Since Roger Perlmutter’s appointment as President, Merck Research Laboratories in April 2013, the company has received more than 100 regulatory approvals for its medicines and vaccines globally. This includes more than 15 novel vaccines and therapeutics, including those for multiple cancers, diabetes, and infections caused by Ebola virus, human immunodeficiency virus, hepatitis C virus and cytomegalovirus. Most notably, under Roger’s leadership, Merck has established KEYTRUDA as a foundational immunotherapy for cancer, which continues to transform cancer care throughout the world. Since its first approval, in the U.S., KEYTRUDA has received approval for over 25 indications across 16 tumor types as well as indications for microsatellite instability-high/mismatch repair deficient and tumor mutational burden-high cancers.

"It has been an honor to lead the talented people of Merck Research Laboratories during the last seven years," said Dr. Perlmutter. "I look forward to continuing to work with Dean over the next few months to advance our scientific strategy and continue the strong momentum in our pipeline."

Dean Li is currently Senior Vice President of Discovery Sciences and Translational Medicine, MRL. He joined Merck in 2017 as Vice President and head of Translational Medicine. Prior to joining Merck, Dr. Li held positions of increasing responsibility in translational medical research at the University of Utah. Most recently he served as the H.A. & Edna Benning Professor of Medicine and Cardiology, Chief Scientific Officer, Associate Vice President and Vice Dean at the University of Utah Health System. During his tenure at the University of Utah, he co-founded multiple biotech companies based upon research conducted in his laboratory, including Recursion Pharmaceuticals, Hydra Biosciences and Navigen Pharmaceuticals. Dean received a bachelor’s degree from the University of Chicago and his medical degree, doctorate degree, and training in clinical medicine and cardiology at Washington University School of Medicine in St. Louis. He is a member of the American Society for Clinical Investigation and the Association of American Physicians.

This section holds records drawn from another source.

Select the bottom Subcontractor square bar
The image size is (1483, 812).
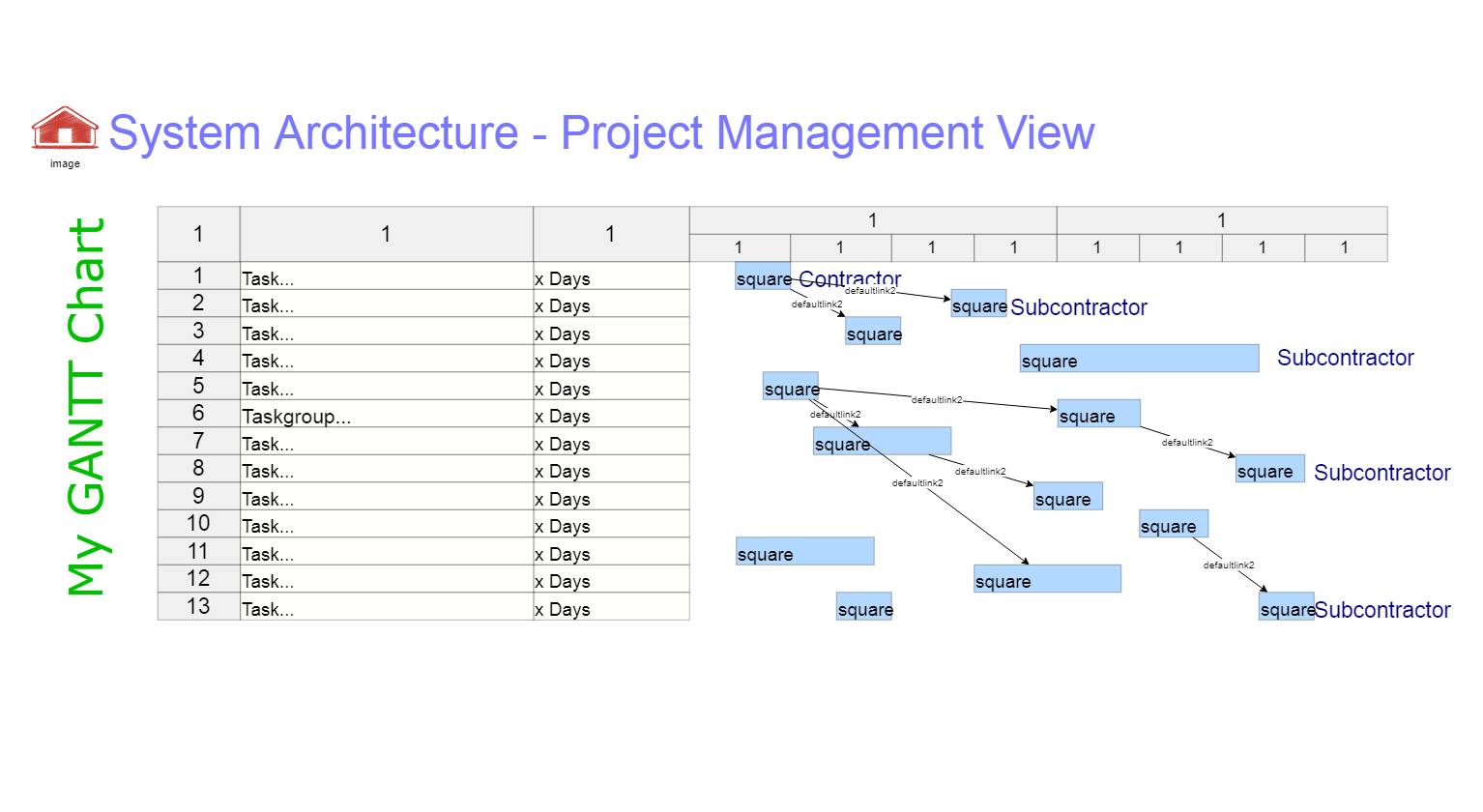[x=1286, y=607]
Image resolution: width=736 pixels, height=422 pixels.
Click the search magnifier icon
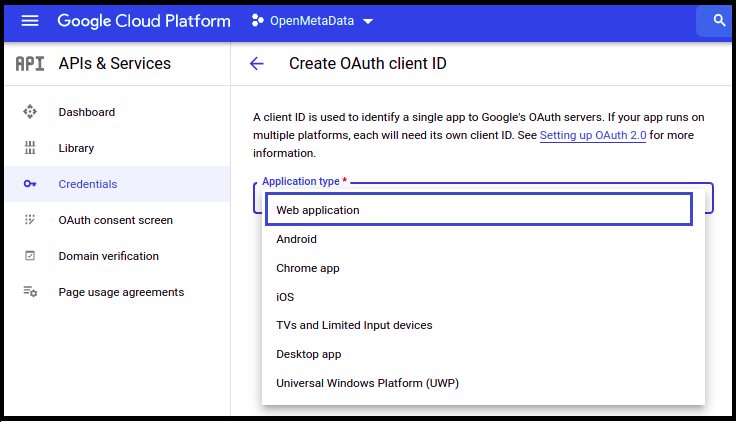[x=718, y=21]
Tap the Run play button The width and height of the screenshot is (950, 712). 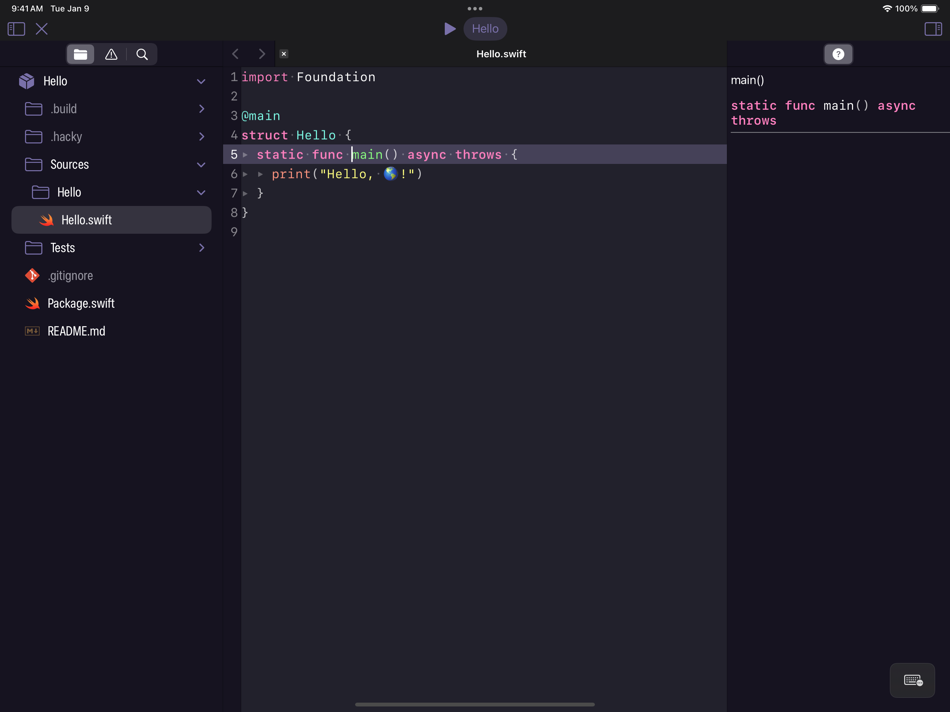pos(450,28)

"Since joining us in 2017, Dean has demonstrated strong leadership in building our discovery and translational medicine capabilities, advanced our pipeline and paved the way for Merck Research Laboratories to build on its singular legacy," said Mr. Frazier. "Dean’s strong clinical background and deep scientific and technological expertise make him the right leader to ensure sustained execution of our broad portfolio during this important time."

"Powerful new technologies continue to fuel important progress in enabling the discovery and development of new and better medicines and vaccines," said Dr. Li. "I am very grateful to Roger for his mentorship and the guidance of his leadership team over the past three years and am excited by the opportunity to build upon MRL’s legacy of scientific excellence and innovation."